Ryan W. Nelson

     E-mail: nels5471@umn.edu

     Year Entered: 2007

     Degrees Received: 
     Washington University
     Anthropology and Biology majors
     B.A., 2007

     Honors and Awards:

     -NIH/NIDDK National Research Service Award for Individual
     Predoctoral MD/PhD Fellows, 2011-2015 

     Thesis Advisor: Marc Jenkins, Ph.D.

     Thesis Research: Recent work has demonstrated that memory CD4+ T
     cells decay following clearance of some acute bacterial infections. However, this issue has not been addressed for persistent bacterial infections where CD4+ T cells are the protective cell type. During persistent Salmonella infection in mice, CD4+ T cells control pathogen burden by activating infected macrophages and limiting bacteria to the gut draining mesenteric lymph nodes. Using a peptide:MHCII (p:MHCII)-tetramer based enrichment strategy, we track a polyclonal Salmonella p:MHCII-specific CD4+ T cell response to intragastric infection.

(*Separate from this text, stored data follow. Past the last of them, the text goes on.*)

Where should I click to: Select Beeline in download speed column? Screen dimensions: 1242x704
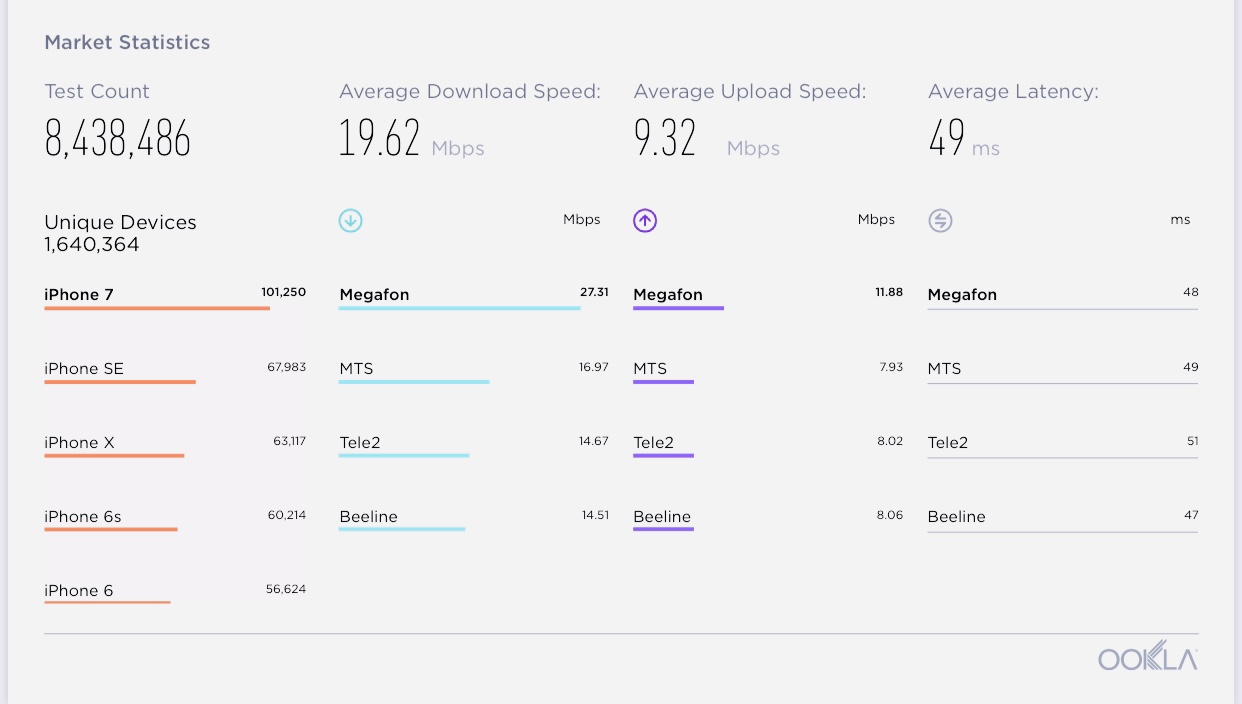pyautogui.click(x=369, y=517)
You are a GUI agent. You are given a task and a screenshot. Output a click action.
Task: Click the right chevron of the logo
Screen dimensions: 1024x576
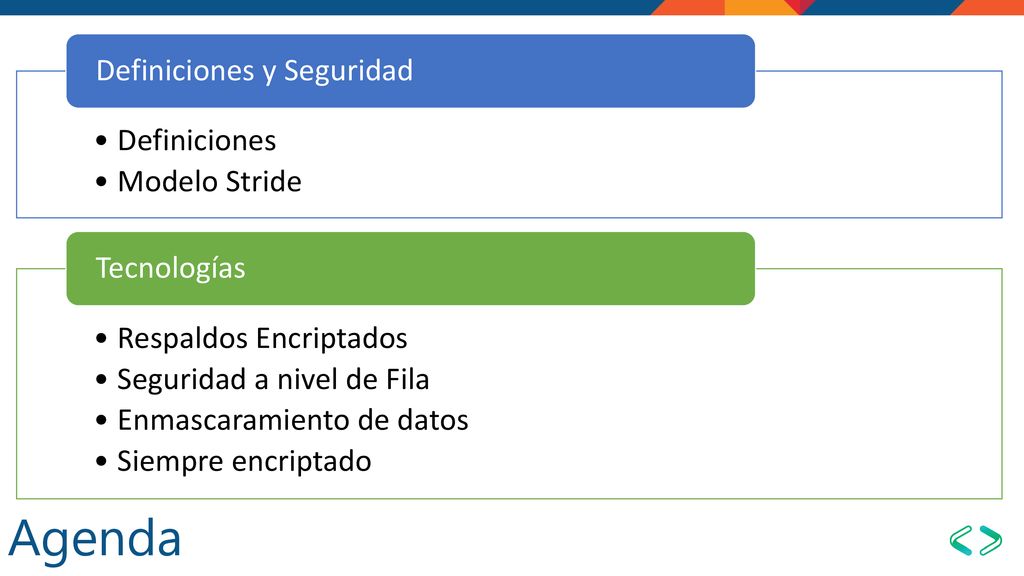click(991, 540)
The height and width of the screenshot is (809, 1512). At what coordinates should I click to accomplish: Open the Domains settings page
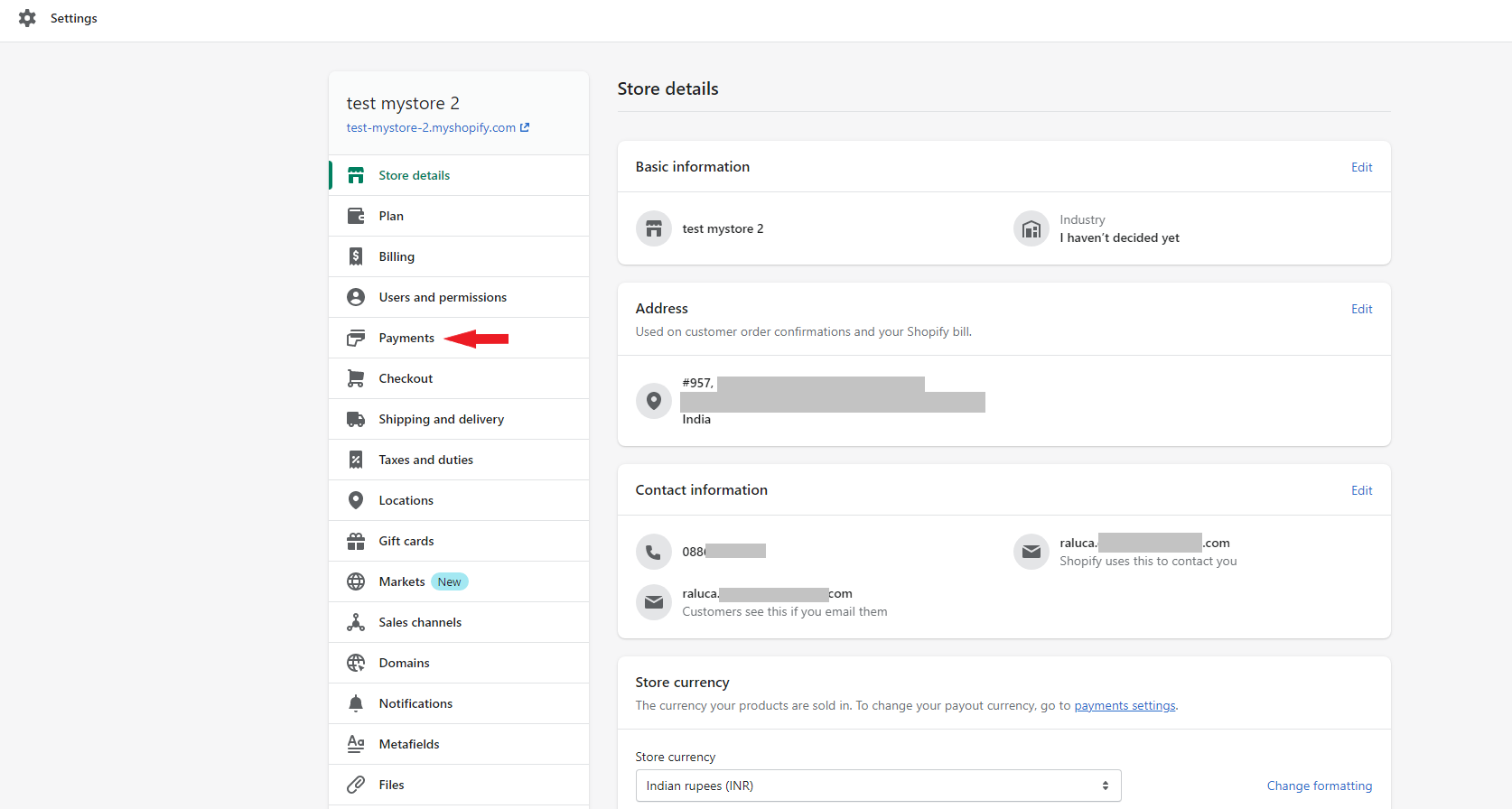[x=404, y=663]
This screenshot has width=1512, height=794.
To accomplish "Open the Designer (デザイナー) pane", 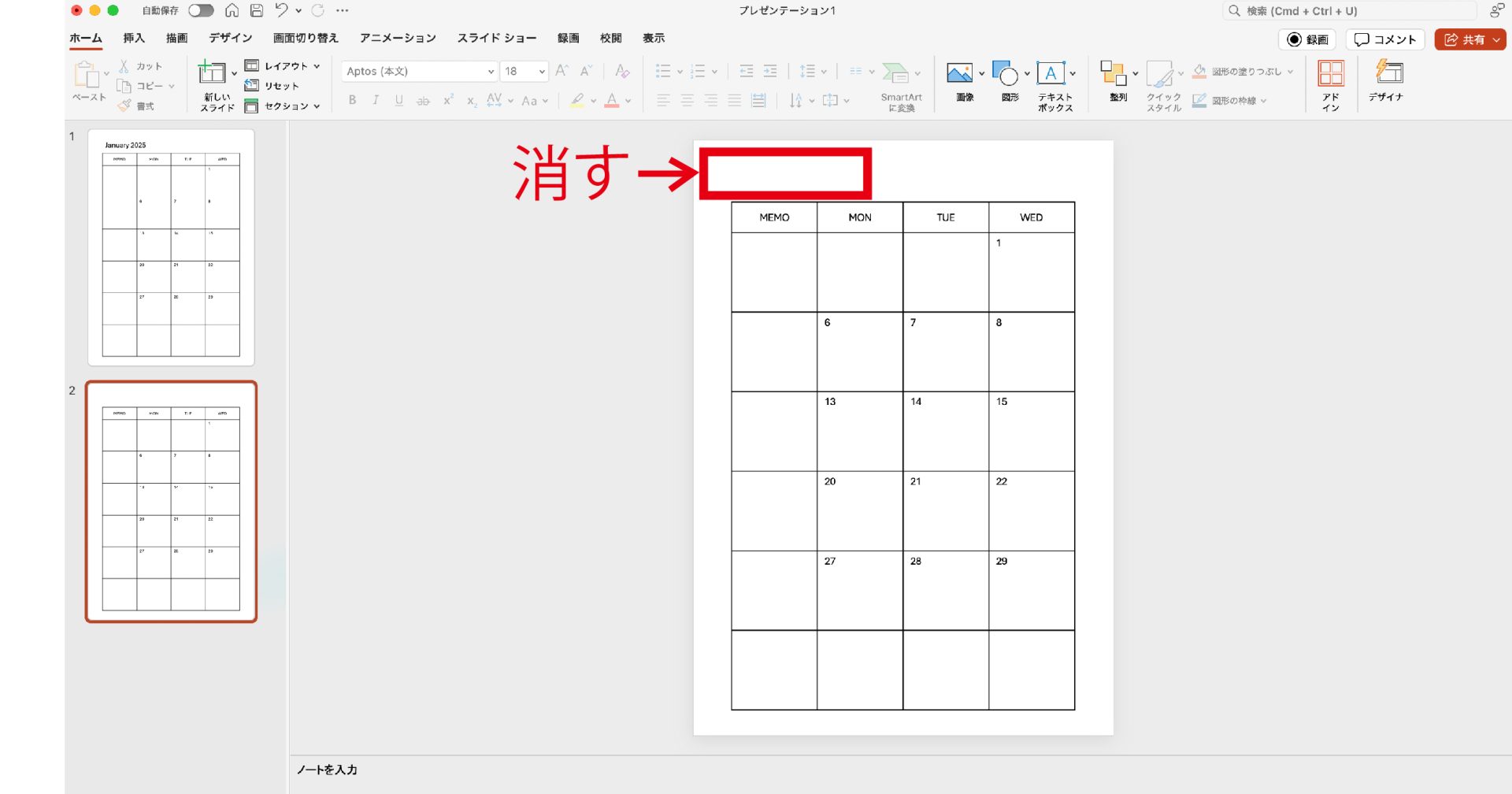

We have found that Salmonella p:MHCII-specific T cells are maintained at a numerically stable level throughout persistent infection but decay if the infection is cleared. This population consists of highly functional Th1 cells capable of producing IFN-γ and TNF-α upon re-stimulation. These results indicate that localized p:MHCII presentation in the chronically infected mesenteric lymph nodes is the key to maintaining this naturally stable CD4+ T cell response to Salmonella and simultaneously avoiding exhaustion.

Jenkins lab

Publications Prior to Entering MD/PhD Program:
Bush, L. A., Nelson, R. W., and Di Cera, E. Murine thrombin lacks Na+ activation but retains high catalytic activity J Biol Chem. 2006;281: 7183-7188.